The main difference between the federal government and the state government is their operations (Hays, 1). State government controls the state and can create its laws that comply with the federal constitution. Similarly, the constitution mandates the federal government the right to control all the states combined under an autonomous constitution (Hays, 1).

Capitalism and socialism are two contrasting models that affect the way how states operate their governments (Sherman and Robert, 11). In a capitalist state, individuals own economic systems. Contrastingly, in a socialist state, the state owns and controls the economic systems. Similarly, under capitalism, state governments are required to enforce laws and regulations favorable to privately owned companies. However, under socialism, the state governments enforce laws emphasizing on equal distribution of wealth among the people. In the US, most states are capitalist. However, because socialist states heavily tax their citizens, critics view some of the US states such as Mississippi and Alaska as the most socialist states in the US (Sherman and Robert, 11).

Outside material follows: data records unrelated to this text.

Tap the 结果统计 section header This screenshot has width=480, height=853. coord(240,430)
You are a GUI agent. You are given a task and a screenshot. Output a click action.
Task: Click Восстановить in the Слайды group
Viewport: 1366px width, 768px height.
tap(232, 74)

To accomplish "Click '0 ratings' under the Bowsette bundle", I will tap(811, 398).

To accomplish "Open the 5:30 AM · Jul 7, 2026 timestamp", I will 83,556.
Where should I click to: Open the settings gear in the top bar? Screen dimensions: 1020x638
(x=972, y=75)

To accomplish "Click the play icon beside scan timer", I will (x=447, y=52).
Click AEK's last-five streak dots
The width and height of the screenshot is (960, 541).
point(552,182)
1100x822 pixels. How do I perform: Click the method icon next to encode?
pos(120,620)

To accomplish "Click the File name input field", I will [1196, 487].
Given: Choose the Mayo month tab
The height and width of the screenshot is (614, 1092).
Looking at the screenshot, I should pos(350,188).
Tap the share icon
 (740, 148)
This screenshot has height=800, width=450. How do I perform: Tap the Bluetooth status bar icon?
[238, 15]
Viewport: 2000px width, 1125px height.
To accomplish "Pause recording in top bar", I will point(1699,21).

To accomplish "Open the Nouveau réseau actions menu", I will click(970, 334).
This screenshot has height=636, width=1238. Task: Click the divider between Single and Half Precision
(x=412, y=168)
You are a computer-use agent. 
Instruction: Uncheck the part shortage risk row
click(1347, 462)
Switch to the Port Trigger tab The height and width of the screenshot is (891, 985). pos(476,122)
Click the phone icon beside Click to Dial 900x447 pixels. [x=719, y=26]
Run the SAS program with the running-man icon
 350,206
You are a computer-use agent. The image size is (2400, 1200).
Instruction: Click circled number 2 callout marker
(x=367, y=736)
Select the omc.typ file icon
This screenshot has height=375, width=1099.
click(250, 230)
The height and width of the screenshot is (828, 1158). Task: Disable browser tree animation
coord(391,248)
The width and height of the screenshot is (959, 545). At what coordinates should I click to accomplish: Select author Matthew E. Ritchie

The configuration of Texas and California states governments’ structures take the form of a pyramid. These governments consist of the executive, legislature, and judiciary (Hays, 1). Similarly, in both governments, the governor is the head of the executive. Governors are elected to serve for four-year terms. The main difference between these two governments is their judicial structures. California’s judicial system comprises of three levels among which are supreme courts, courts of appeal, and the appellate courts. On the other hand, Texas’ judiciary system is more complex than California’s system and comprises of local trial courts, appellate courts, Texas district courts, and supreme courts (Hays, 1).